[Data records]
************

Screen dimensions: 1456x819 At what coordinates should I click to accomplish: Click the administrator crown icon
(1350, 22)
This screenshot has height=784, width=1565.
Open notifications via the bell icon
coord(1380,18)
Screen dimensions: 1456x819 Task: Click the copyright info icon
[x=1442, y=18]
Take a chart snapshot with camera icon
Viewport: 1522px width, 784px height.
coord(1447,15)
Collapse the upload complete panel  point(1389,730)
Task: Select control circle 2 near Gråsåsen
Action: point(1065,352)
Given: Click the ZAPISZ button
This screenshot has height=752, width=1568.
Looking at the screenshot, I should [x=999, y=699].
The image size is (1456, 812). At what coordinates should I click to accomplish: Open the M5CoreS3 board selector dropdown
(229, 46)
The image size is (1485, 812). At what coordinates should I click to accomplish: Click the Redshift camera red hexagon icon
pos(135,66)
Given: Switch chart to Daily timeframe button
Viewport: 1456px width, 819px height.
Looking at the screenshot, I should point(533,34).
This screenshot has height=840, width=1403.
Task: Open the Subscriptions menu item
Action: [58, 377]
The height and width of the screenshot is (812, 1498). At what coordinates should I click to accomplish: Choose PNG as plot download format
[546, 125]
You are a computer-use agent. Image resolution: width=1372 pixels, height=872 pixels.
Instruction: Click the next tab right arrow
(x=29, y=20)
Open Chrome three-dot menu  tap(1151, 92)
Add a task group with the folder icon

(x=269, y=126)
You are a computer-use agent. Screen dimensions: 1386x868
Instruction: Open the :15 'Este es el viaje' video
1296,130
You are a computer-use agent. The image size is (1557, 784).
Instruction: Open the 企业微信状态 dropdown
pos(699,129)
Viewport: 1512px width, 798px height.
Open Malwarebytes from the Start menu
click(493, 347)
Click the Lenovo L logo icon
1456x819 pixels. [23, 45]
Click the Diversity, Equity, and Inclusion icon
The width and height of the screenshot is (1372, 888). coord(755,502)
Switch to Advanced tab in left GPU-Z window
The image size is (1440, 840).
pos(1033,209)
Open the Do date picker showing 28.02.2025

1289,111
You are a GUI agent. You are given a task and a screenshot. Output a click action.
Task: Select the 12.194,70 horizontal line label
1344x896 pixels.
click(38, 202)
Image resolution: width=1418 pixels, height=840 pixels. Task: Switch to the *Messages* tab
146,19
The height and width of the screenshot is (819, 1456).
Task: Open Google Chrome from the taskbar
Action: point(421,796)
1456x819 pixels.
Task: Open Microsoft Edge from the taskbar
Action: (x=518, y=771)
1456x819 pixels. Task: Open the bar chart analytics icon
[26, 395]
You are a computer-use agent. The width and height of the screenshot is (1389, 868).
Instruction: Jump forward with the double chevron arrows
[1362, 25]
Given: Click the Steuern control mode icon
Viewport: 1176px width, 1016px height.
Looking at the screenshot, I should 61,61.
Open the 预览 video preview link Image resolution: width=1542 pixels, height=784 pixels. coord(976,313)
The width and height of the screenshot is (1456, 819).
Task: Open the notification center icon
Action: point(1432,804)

************

Print the records again, exactly as they stand above.

Screen dimensions: 1456x819 At what coordinates should I click to accomplish: Click the administrator crown icon
(1350, 22)
This screenshot has height=784, width=1565.
Open notifications via the bell icon
coord(1380,18)
Screen dimensions: 1456x819 Task: Click the copyright info icon
[x=1442, y=18]
Take a chart snapshot with camera icon
Viewport: 1522px width, 784px height.
coord(1447,15)
Collapse the upload complete panel  point(1389,730)
Task: Select control circle 2 near Gråsåsen
Action: point(1065,352)
Given: Click the ZAPISZ button
This screenshot has height=752, width=1568.
Looking at the screenshot, I should [x=999, y=699].
The image size is (1456, 812). At what coordinates should I click to accomplish: Open the M5CoreS3 board selector dropdown
(229, 46)
The image size is (1485, 812). At what coordinates should I click to accomplish: Click the Redshift camera red hexagon icon
pos(135,66)
Given: Switch chart to Daily timeframe button
Viewport: 1456px width, 819px height.
Looking at the screenshot, I should point(533,34).
This screenshot has height=840, width=1403.
Task: Open the Subscriptions menu item
Action: [58, 377]
The height and width of the screenshot is (812, 1498). At what coordinates should I click to accomplish: Choose PNG as plot download format
[546, 125]
You are a computer-use agent. Image resolution: width=1372 pixels, height=872 pixels.
Instruction: Click the next tab right arrow
(x=29, y=20)
Open Chrome three-dot menu  tap(1151, 92)
Add a task group with the folder icon

(x=269, y=126)
You are a computer-use agent. Screen dimensions: 1386x868
Instruction: Open the :15 'Este es el viaje' video
1296,130
You are a computer-use agent. The image size is (1557, 784).
Instruction: Open the 企业微信状态 dropdown
pos(699,129)
Viewport: 1512px width, 798px height.
Open Malwarebytes from the Start menu
click(493, 347)
Click the Lenovo L logo icon
1456x819 pixels. [23, 45]
Click the Diversity, Equity, and Inclusion icon
The width and height of the screenshot is (1372, 888). coord(755,502)
Switch to Advanced tab in left GPU-Z window
The image size is (1440, 840).
pos(1033,209)
Open the Do date picker showing 28.02.2025

1289,111
You are a GUI agent. You are given a task and a screenshot. Output a click action.
Task: Select the 12.194,70 horizontal line label
1344x896 pixels.
click(38, 202)
Image resolution: width=1418 pixels, height=840 pixels. Task: Switch to the *Messages* tab
146,19
The height and width of the screenshot is (819, 1456).
Task: Open Google Chrome from the taskbar
Action: point(421,796)
1456x819 pixels.
Task: Open Microsoft Edge from the taskbar
Action: (x=518, y=771)
1456x819 pixels. Task: Open the bar chart analytics icon
[26, 395]
You are a computer-use agent. The width and height of the screenshot is (1389, 868).
Instruction: Jump forward with the double chevron arrows
[1362, 25]
Given: Click the Steuern control mode icon
Viewport: 1176px width, 1016px height.
Looking at the screenshot, I should 61,61.
Open the 预览 video preview link Image resolution: width=1542 pixels, height=784 pixels. coord(976,313)
The width and height of the screenshot is (1456, 819).
Task: Open the notification center icon
Action: point(1432,804)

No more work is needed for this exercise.